In this case, the effectiveness of the linter is limited (it only covers one particular case), but it’s extremely cheap to implement and use, especially because of the feedback cycle that is almost instant, if the programmer has an IDE that automatically runs the linter. If they don’t, it would be caught when committing, using Overcommit (our pre-commit hook tool).

Different Language

More elaborate than linting, is introducing extensions to the language, in order to prevent bugs. For example, Flow adds static type checking to Javascript. One could even go as far as using a different language altogether, such as Elm, which eliminates entire classes of bugs because of how the language is structured.

A classical example of this is C++ vs. Java. Traditionally, programmers had to manage memory carefully, making sure to deallocate memory when the last reference to an object was removed. This could cause memory leaks, a particularly hard kind of bug to track down. In modern languages such as Java—while keeping similar syntax as C++— has automatic memory management. A garbage collector automatically deallocates unused objects, which removes an entire class of bugs.

In our case, we use CSS Modules, which is an extension to the CSS language that adds better scoping of class names. We’ve never had clashing class names ever since.

Assertions

While tests and static checks can prevent a lot of bugs, they can rarely cover all combinations of user interactions. For this we use runtime assertions, which are checks in the application code.
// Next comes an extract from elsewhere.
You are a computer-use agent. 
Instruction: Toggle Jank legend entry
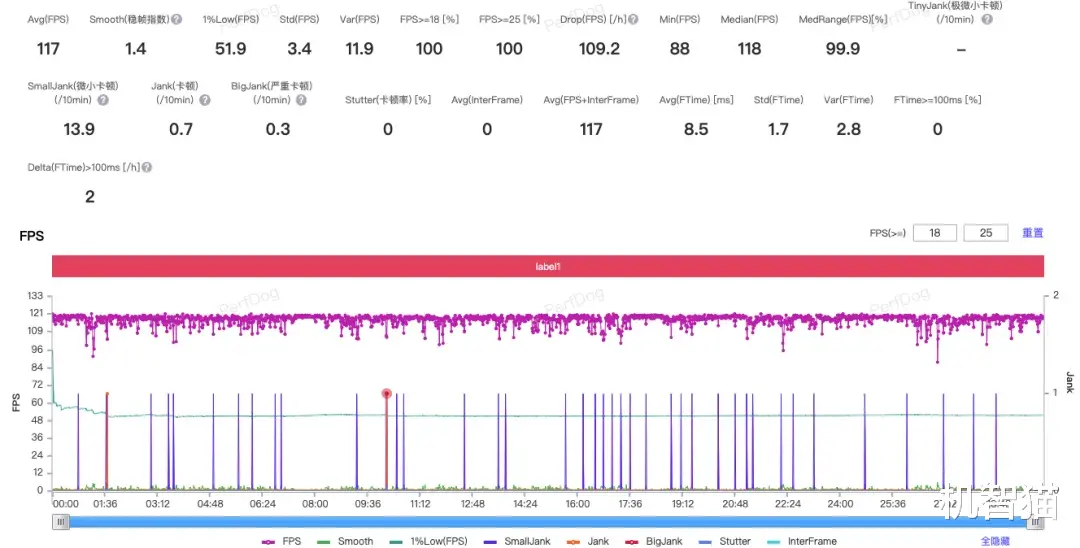(588, 541)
For Ruby, we have written a small helper. In order to have it catch problems as early as possible, it raises an exception in tests and in development mode. When an assertion fails in production, we log an error to Sentry, but let the program continue executing. We use it like this:

Image for post
Image for post
Runtime assertions, like this one in Ruby, are easy to sprinkle throughout your codebase, but effectiveness depends on how actively the team monitors reported errors. (get_new_trip_params.rb)

It is very cheap to sprinkle assertions like this throughout your codebase. It can even serve as additional documentation for the code, by making any pre- and post-conditions explicit. They also have barely any performance overhead.

The effectiveness varies wildly per assertion. In this case, it’s in a file that gets called from many places in the codebase, making it more effective. Also, since assertions are embedded in runtime code, they rarely get out of sync (no false negatives). However, the team needs to be actively monitoring reported errors.

A special case of assertions that we use in the front-end (besides regular assertions), is immutable data. For example, Object.freeze() raises an error when trying to change a “frozen” object.

Data Integrity Checks

Another special case of assertions, data integrity checks make sure that persisted data (in a database) is of a certain form. For this we use several techniques. First, we try to use the most appropriate type for each column. Second, we use database constraints for simple checks. Third, for more complicated checks we have a script that runs queries against a follower database, and notifies us when an assertion fails.

These methods are increasingly expensive and decreasingly effective as they become more and more specific. But like other assertions, they operate on real-world data—full of edge cases—making it more likely to catch bugs with them than with tests.

“How can I prevent this bug from happening again?”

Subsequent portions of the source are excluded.